FR 27, misalnya. Surat utang berjangka waktu tujuh tahun itu harganya sudah anjlok 6,99% ke level terendahnya sejak posisi tertinggi pada 6 Agustus dan bertengger pada posisi 86,59. Imbal hasil yang diberikan juga naik 36,56% menjadi 15,09%.
SUN berjangka waktu sepuluh tahun yaitu FR 48 pun harganya sudah turun 28% menjadi 86,87. Penurunan tersebut diikuti dengan kenaikan yield yang tajam sebesar 38,21% menjadi 15,09%. Padahal 6 Agustus lalu, yieldnya masih 11,2%.
Kondisi serupa juga terjadi pada SUN berjangka waktu 20 tahun yakni FR 47. Harga SUN ini sudah anjlok 33% menjadi 86,59 dari harga tertingginya pada 7 Agustus di 86,59. Otomatis, yieldnya pun ikut terdongkrak 34,52% menjadi 15,82%.
Sebenarnya, tingkat imbal hasil yang sangat besar itu dapat menarik investor asing untuk masuk dalam pasar surat utang kita. "Ini sangat menguntungkan bagi investor asing," kata Analis Obligasi Bank Danamon Helmi Arman. Namun, menurut Helmi, pelaku pasar masih akan mencermati bagaimana pergerakan nilai tukar rupiah. Sebab, jika rupiah anjlok, maka mereka bisa mengalami potensial lost yang cukup besar.
Sementara itu, Analis Obligasi Panin Securities Benyamin Siahaan menilai, penurunan harga SUN kali ini disebabkan oleh beberapa faktor. Diantaranya yaitu penarikan aset asing dari emerging market dan adanya penarikan dana besar-besaran dalam pasar reksadana pendapatan tetap. "Salah satu institusi asing yang menarik dana melalui bank lokal, memicu kekhawatiran investor domestik yang kemudian panik dan ikut menarik dana," katanya. Hal itu, otomatis membuat yield yang diminta investor naik menyusul turunnya harga SUN itu sendiri.
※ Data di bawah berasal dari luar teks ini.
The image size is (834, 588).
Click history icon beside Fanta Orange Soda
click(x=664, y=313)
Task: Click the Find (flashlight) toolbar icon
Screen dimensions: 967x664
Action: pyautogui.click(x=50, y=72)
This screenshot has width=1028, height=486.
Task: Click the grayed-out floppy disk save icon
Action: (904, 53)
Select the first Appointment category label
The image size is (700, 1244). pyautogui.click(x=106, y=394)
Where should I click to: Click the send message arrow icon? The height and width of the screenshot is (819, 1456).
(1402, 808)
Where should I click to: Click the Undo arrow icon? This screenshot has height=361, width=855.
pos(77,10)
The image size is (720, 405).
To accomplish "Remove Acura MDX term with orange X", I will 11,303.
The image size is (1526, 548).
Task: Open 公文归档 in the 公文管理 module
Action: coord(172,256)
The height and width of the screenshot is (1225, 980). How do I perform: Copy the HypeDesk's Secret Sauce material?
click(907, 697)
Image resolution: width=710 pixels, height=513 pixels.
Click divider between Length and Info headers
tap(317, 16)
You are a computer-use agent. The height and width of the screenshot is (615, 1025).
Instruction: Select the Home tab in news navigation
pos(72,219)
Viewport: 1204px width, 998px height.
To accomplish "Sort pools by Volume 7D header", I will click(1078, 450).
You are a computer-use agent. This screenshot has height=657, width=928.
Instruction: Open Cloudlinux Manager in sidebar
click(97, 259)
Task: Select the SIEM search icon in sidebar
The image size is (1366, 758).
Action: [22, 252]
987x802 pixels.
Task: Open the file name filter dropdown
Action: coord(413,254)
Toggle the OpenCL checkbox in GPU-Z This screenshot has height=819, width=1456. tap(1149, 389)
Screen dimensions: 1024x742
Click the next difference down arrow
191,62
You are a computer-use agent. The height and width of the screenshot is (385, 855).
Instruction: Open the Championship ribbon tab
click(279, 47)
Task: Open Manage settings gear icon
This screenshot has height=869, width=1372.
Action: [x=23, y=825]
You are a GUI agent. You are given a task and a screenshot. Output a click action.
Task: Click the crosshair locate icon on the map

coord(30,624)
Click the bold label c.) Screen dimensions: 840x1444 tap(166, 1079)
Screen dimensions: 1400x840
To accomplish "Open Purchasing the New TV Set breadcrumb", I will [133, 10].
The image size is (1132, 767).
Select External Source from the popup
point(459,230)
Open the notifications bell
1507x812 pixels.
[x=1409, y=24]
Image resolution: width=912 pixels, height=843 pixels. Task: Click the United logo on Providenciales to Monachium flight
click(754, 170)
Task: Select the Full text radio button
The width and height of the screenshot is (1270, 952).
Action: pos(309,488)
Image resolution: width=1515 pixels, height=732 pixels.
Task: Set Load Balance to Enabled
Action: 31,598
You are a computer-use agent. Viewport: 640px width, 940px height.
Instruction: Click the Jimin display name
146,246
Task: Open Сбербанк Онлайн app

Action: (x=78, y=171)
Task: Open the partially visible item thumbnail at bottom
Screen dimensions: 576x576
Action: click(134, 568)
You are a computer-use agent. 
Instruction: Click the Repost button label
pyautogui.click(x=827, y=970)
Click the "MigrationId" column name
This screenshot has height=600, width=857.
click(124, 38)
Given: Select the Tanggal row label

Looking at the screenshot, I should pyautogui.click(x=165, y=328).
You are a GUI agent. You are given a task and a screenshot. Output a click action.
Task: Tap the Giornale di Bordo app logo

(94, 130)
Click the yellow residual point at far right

Meski demikian, kedua analis itu menilai harga SUN masih bisa kembali menguat dalam jangka panjang. "Tidak ada yang salah dengan fundamental ekonomi kita," jelas Benyamin. Benyamin menilai, naiknya BI rate seharusnya bisa membuat differential interest rate yang lebih besar dan lebih menarik lagi bagi investor asing untuk masuk. "Investor domestik sebaiknya tidak perlu ikut panik, karena investor asing akan kembali masuk karena imbal hasil SUN kita sangat menarik," kata Benyamin.
Helmi sendiri meyakini, turunnya inflasi dan berkurangnya kebutuhan pembiayaan pemerintah yang disebabkan turunnya harga minyak dunia sebenarnya merupakan nilai tambah yang baik bagi perekonomian. “Tapi memang, hal itu tidak serta merta mengembalikan sentimen global yang negatif,” jelasnya.
Menurut Helmi, sebaiknya pemerintah memberikan transparansi jumlah devisa kepada pasar. Sementara Benyamin berpendapat lain. Menurut Benyamin, akan lebih baik jika pemerintah melakukan buyback SUN yang dimilikinya. "Ini akan memberikan keuntungan bagi dua belah pihak," katanya.